Find the line with "[Subscribe to this page.] (991, 486)" in the records below. Copy it and every line after it, up to and including the line with "Selezione Cerchi (153, 253)".

+++ The input

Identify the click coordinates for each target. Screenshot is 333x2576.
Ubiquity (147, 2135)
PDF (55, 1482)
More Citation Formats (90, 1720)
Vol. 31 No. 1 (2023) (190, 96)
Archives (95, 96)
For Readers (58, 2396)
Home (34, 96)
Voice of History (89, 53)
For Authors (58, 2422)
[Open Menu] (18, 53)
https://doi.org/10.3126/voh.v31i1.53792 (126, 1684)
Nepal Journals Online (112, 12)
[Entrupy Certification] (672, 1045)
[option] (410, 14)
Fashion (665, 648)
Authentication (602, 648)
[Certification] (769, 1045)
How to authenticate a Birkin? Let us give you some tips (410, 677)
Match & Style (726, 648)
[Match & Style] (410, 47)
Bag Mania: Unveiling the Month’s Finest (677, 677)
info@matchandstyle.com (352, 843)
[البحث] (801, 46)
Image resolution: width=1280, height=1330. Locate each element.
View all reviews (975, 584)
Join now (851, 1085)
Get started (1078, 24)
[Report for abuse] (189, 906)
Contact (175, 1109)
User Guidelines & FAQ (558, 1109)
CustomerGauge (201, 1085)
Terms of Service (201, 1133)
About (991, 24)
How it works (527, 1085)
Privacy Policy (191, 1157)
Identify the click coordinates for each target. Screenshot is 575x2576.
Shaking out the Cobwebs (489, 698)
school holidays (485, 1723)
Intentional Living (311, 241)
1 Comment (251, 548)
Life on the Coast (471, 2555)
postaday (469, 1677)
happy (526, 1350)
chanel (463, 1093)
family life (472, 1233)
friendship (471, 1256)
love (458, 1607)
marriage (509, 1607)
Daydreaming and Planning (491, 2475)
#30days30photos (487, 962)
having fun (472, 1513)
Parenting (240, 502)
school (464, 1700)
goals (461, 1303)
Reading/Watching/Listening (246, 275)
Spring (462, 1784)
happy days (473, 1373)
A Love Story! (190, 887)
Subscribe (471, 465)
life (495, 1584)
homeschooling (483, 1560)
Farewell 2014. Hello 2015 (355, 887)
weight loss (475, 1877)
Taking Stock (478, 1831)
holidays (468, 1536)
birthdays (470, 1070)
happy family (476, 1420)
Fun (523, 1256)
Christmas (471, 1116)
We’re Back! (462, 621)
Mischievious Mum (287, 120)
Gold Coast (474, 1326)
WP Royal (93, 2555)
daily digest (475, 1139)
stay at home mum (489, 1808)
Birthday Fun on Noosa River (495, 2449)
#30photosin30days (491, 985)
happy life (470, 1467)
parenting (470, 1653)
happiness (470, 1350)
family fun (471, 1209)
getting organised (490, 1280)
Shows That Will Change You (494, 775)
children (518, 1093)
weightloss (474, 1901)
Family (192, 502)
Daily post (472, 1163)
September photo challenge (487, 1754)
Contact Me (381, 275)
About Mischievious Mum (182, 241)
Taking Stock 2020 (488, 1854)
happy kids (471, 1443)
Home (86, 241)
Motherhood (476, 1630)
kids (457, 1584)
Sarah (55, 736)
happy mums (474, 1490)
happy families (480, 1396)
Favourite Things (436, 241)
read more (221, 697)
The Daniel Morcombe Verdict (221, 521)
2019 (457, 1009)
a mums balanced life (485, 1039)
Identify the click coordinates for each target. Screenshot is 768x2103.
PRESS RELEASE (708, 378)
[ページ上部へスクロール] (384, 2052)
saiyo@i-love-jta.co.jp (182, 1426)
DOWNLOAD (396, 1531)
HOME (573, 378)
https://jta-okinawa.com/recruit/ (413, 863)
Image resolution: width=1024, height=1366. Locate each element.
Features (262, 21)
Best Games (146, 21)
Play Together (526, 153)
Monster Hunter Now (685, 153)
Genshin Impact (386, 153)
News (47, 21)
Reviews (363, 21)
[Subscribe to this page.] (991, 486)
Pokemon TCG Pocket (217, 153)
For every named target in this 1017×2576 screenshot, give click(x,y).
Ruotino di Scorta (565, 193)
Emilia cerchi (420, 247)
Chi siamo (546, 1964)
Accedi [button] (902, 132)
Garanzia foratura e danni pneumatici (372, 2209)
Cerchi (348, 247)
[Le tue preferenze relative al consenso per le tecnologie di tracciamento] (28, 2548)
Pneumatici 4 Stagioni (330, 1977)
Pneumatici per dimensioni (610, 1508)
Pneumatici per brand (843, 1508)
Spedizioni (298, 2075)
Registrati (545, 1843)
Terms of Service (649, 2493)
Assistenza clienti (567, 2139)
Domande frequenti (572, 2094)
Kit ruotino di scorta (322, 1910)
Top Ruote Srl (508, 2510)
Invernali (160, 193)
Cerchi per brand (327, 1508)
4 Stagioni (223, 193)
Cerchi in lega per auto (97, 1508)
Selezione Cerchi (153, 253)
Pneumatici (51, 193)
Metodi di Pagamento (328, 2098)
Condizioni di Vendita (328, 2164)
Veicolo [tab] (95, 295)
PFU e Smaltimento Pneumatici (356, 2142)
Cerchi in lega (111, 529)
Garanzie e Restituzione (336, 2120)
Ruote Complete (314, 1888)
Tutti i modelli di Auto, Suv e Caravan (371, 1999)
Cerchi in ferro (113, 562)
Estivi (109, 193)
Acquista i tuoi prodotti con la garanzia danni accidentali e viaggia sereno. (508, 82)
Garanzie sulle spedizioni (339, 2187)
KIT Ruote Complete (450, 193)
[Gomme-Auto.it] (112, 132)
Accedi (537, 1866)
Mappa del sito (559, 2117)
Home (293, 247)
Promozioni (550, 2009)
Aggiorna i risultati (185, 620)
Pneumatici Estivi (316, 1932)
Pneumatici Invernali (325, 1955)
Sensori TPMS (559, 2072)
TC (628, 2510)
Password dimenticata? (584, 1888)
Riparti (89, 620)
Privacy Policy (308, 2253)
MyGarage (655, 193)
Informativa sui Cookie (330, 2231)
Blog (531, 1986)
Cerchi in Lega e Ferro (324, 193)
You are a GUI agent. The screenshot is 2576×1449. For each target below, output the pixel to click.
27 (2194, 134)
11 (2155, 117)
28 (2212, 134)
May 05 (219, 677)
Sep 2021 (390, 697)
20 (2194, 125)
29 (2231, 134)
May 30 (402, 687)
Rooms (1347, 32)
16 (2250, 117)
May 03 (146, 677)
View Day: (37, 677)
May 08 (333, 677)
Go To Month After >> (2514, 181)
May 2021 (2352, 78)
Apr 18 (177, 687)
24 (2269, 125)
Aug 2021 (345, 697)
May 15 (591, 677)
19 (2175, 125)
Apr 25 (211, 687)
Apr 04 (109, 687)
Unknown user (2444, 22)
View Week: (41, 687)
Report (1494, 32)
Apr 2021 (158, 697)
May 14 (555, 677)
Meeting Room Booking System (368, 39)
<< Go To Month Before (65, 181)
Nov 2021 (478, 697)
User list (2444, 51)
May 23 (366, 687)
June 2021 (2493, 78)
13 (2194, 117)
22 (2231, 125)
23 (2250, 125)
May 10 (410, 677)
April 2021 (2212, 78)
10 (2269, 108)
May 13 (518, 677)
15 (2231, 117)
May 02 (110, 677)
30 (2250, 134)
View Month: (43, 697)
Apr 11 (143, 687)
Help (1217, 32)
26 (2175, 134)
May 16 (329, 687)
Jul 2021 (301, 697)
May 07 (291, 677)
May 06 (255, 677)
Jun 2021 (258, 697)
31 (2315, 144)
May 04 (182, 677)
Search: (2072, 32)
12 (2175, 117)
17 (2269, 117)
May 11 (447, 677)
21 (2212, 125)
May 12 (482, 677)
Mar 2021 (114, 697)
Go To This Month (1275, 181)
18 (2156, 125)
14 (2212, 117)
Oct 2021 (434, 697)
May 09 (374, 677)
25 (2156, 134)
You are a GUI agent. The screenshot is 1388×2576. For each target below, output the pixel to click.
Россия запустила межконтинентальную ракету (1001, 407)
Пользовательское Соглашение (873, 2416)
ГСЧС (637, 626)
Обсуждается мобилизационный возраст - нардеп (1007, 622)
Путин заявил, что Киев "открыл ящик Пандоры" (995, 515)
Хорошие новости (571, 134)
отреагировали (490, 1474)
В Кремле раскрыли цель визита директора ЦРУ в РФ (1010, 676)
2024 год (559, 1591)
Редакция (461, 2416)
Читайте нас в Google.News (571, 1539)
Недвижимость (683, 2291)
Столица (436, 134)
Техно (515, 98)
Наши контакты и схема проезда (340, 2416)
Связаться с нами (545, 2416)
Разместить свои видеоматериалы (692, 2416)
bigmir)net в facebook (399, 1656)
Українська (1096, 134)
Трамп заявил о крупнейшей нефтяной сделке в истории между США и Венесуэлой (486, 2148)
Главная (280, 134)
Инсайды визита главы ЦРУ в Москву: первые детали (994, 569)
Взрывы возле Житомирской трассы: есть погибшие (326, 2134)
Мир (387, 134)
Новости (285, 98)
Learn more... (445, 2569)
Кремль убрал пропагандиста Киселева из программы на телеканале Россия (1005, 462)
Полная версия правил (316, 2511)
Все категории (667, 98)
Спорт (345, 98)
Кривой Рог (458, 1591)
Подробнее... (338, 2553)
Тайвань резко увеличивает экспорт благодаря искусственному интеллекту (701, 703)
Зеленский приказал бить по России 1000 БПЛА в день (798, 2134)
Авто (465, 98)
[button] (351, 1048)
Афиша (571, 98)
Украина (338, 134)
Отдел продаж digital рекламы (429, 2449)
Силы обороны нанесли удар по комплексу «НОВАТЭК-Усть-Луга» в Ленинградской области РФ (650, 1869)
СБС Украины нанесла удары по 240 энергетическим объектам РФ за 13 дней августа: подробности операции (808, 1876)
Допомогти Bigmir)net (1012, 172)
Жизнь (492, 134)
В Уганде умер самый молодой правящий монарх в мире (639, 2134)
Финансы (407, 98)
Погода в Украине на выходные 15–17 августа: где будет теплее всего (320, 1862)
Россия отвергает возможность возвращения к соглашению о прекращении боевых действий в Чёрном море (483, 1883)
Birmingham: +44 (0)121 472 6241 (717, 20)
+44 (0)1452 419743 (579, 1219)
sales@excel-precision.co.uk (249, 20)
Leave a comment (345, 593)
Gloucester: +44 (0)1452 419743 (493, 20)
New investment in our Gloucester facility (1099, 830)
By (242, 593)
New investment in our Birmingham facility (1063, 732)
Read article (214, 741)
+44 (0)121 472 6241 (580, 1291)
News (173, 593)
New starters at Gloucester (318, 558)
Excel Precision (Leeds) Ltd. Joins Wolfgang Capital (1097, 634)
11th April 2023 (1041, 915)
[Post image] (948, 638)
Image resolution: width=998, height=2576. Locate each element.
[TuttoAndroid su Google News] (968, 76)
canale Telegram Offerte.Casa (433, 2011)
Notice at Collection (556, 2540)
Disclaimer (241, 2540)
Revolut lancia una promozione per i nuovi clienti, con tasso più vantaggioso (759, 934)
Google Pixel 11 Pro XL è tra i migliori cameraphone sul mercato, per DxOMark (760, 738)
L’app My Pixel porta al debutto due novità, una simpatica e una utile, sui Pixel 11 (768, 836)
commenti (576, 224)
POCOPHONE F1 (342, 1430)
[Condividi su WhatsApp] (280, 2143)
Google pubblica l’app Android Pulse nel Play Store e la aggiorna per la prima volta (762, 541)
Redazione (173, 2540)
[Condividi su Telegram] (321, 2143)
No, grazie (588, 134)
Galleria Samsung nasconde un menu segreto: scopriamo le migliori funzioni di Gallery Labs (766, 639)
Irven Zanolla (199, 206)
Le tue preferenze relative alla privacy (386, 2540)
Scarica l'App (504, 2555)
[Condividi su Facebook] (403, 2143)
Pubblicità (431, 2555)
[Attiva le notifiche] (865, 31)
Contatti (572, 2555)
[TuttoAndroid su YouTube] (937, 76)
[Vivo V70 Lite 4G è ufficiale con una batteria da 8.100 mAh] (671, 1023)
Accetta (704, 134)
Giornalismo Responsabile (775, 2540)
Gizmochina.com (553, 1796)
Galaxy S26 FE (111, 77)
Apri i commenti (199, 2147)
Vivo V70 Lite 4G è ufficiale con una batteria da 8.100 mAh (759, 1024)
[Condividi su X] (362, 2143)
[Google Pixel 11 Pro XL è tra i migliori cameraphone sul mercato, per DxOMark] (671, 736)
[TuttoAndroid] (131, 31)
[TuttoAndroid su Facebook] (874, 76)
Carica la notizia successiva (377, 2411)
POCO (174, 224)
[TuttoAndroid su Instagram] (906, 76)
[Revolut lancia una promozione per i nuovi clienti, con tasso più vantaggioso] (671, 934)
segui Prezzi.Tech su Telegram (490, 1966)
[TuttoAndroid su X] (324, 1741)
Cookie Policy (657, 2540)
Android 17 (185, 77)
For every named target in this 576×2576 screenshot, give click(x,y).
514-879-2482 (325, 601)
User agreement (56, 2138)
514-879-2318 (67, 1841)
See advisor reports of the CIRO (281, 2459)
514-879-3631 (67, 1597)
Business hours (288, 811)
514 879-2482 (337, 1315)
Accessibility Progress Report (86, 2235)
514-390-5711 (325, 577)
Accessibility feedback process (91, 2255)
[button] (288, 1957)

++++++

--- Written response ---
[Subscribe to this page.] (991, 486)
Pokemon TCG Pocket (217, 153)
For every named target in this 1017×2576 screenshot, give click(x,y).
Ruotino di Scorta (565, 193)
Emilia cerchi (420, 247)
Chi siamo (546, 1964)
Accedi [button] (902, 132)
Garanzia foratura e danni pneumatici (372, 2209)
Cerchi (348, 247)
[Le tue preferenze relative al consenso per le tecnologie di tracciamento] (28, 2548)
Pneumatici 4 Stagioni (330, 1977)
Pneumatici per dimensioni (610, 1508)
Pneumatici per brand (843, 1508)
Spedizioni (298, 2075)
Registrati (545, 1843)
Terms of Service (649, 2493)
Assistenza clienti (567, 2139)
Domande frequenti (572, 2094)
Kit ruotino di scorta (322, 1910)
Top Ruote Srl (508, 2510)
Invernali (160, 193)
Cerchi per brand (327, 1508)
4 Stagioni (223, 193)
Cerchi in lega per auto (97, 1508)
Selezione Cerchi (153, 253)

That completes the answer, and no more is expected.